You'll also want to make sure that your food can be easily stored (anything canned is great) and can last a long time (also cans).

As far as getting food stored on a budget, aim to get one day's worth of stored food every trip to the grocery store. In a few weeks, you'll have a pretty significant little stockpile.

Aim for one month's worth of food per person. It's not as much as it sounds like; just remember: the best way to eat an elephant is one bite at a time.​​​

Recommended reading:

The Ultimate Survival Food Guide.

​Step #3: Get Enough Toiletries​: ​Strictly speaking, this isn't entirely necessary. You ​can​ survive the rest of your life without shaving cream, for example.

But it would be a lot less pleasant.

​I don't have any specific storage methods for this one. I just make sure that I have enough toilet paper, paper towels, toothpaste, soap/shampoo/bodywash, etc. to last my for about a month.​​​

The bathing stuff and toothpaste I usually stock up two or three months worth.

Just in case.

​​Necessary Tools And Weapons

After storing up the necessary food and water (about a month's worth), your next task should be to gather the necessary tools that are essential for survival.

This section will be separated into two subsections: Labor and Self-Defense.

Labor tools are more for basic survival.

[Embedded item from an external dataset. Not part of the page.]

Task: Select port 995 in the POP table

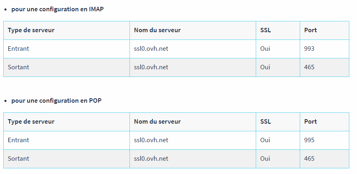Action: click(309, 140)
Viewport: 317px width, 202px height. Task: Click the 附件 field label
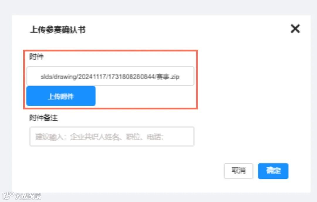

Fire starting, wood chopping, cooking, and so on.

Self-Defense tools will be exactly what they sound like. These are guns, knives, etc.

Let's get rolling.

Labor Tools

Labor tools are anything that helps in the production of necessities.

Examples of labor tools we use in the modern world are refrigerators, washing machines, cars, and chainsaws.

Our lives have become pretty dependent on some of these tools and it doesn't take anything more than a downed power line to deprive us of our refrigerator, freezer, microwave, and stove.

So let's be honest. How much are you really able to cook without a refrigerator, freezer, microwave, and stove in your life?

Without a car, are you capable of gathering new food and water?

If not, the labor tools below are the ones for you. Some are just general suggestions while others I have included my personal recommendation, which will always be the one that I use. I have explained the ones that I thought may need some more details.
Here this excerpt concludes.